Reviews

Starfish (15) | Close-Up Film Review

starfish-film-joanne-froggat

Dir. Bill Clark, UK, 2016, 95 mins

Cast:  Joanne Froggatt, Tom Riley

 This is a well made and beautifully acted low budget film which tells an interesting and moving real life story.  It is a labour of love by writer/director Clark and his producers, one of whom is Froggatt herself, who all struggled for several years to bring it to the screen.

Tom (Riley) and Nicola (Froggatt) are a happily married couple with a small daughter Grace (Ellie Copping) and another baby on the way.  Tom is a house husband/writer working from home.  Nic is the breadwinner but is about to go on maternity leave.  Then one night Tom is woken by excruciating pains and vomiting.  When Nic gets him to hospital, after a series of delays he is eventually diagnosed with sepsis, a rare and life threatening condition which is destroying his body.  In order to save his life, both his arms and legs are amputated and the lower part of his face removed.  The rest of the story deals with the strain this tragedy puts on their marriage and how the family eventually come to terms with it.

In the early part of the story establishing the couple’s relationship we see Tom as a healthy and good looking young man who adores his wife and daughter.  It is for Grace he creates the Starfish story which gives the film its title.   It is therefore all the more poignant when we see the havoc the disease has wrought on his body and his face.  The moment when he first sees in the mirror the frankly hideous mess that face has become despite “reconstruction” surgery is a moving one.  And that is only the beginning of Tom’s physical and emotional struggle to learn to walk on artificial legs and use artificial hands.   Because Tom’s injuries are neither the result of military service injury nor an industrial accident, there is no insurance payment to help out and the family are also struggling financially and reliant on charitable fund raising.

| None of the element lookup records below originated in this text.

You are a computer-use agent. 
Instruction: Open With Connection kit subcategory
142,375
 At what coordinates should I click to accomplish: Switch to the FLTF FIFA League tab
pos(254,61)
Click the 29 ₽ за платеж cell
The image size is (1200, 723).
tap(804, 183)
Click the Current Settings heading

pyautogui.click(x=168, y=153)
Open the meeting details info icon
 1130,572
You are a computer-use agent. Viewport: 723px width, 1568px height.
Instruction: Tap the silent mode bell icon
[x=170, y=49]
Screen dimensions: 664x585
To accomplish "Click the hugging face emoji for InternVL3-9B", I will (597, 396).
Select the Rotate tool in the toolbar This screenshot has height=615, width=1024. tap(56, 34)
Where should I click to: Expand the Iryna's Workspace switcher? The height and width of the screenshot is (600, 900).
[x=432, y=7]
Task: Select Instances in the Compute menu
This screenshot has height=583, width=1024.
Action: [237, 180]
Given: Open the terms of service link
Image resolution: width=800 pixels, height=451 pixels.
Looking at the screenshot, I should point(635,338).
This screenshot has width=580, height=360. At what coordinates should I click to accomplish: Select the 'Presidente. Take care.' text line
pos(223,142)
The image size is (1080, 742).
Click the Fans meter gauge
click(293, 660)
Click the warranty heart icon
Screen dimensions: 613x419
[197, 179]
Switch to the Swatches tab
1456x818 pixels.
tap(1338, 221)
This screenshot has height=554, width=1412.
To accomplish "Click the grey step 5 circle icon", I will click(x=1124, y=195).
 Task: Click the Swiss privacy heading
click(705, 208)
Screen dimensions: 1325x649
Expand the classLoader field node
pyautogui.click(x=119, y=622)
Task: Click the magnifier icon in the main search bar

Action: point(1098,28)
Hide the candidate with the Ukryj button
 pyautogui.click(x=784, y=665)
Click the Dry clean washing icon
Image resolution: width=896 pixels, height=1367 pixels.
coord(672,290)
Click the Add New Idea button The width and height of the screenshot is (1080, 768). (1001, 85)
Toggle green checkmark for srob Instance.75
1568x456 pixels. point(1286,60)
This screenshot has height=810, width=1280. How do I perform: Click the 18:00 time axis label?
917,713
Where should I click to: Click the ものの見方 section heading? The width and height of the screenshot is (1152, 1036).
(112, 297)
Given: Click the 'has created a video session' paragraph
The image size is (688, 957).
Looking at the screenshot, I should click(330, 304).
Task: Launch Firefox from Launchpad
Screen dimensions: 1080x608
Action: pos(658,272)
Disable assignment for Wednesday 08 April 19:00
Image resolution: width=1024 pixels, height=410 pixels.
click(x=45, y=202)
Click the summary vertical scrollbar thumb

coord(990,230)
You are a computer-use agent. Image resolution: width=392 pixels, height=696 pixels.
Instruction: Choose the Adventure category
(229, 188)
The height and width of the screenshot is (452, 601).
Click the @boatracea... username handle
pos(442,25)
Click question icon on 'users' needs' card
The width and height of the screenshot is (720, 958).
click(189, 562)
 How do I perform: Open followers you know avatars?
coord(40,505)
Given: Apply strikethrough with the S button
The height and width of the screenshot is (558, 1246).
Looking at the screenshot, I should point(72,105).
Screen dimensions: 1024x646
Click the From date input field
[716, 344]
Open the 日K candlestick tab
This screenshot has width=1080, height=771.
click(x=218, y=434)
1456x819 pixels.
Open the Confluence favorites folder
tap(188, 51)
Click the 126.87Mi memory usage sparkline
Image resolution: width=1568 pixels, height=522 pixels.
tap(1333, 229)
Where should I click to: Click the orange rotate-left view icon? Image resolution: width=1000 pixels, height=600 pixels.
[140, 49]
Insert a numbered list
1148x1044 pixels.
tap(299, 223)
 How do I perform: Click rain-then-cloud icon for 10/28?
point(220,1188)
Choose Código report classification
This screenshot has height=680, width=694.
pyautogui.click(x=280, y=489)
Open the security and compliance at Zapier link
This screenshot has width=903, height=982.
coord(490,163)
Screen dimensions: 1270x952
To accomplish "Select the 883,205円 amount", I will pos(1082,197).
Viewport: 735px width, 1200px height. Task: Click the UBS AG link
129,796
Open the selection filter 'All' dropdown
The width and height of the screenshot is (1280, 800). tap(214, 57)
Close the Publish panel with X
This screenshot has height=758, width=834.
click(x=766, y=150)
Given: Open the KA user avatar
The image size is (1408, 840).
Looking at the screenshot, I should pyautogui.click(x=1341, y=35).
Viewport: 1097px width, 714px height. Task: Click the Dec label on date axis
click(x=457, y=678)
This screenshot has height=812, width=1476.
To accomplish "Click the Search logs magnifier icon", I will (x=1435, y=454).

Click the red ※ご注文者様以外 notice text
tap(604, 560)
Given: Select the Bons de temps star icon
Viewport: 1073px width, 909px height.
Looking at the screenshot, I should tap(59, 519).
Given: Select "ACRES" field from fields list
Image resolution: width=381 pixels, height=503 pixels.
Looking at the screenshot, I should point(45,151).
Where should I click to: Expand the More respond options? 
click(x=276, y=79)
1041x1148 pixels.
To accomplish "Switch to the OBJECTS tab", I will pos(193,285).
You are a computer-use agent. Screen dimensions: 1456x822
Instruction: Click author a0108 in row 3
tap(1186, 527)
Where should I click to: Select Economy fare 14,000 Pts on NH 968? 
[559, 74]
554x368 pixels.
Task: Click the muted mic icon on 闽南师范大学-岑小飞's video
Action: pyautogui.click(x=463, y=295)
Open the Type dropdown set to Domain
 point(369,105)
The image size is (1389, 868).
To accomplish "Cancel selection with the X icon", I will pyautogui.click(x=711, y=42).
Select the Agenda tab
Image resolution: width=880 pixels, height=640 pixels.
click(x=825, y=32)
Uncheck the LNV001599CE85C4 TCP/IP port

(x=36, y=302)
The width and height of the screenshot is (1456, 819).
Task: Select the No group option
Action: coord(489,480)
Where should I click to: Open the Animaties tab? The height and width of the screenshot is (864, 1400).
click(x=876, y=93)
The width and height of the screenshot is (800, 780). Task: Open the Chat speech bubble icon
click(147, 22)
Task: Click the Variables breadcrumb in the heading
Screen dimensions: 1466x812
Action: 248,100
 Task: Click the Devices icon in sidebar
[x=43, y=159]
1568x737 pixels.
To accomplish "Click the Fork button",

The physical aspects of Tom’s condition are graphically presented with the help of skilful prosthetics and co-operation from the real life Tom Ray, who acted as body double.  But the main power of the film comes from the finely judged performances of Riley and Froggatt.   Good supporting performances too from Michelle Dotrice as Nic’s well meaning but interfering mother and Phoebe Nicholls as Tom’s rather neurotic mum.

There are some flashbacks where we see Tom as a child with the father who deserted him, his mother and his brothers which, while visually effective, don’t really add a lot to the storytelling, while the film’s eagerness to promote the little known effects of septicaemia does perhaps come over sometimes as a touch evangelical.   But these are very minor reservations about what is a frank, brave and often harrowing piece of storytelling with two excellent central performances.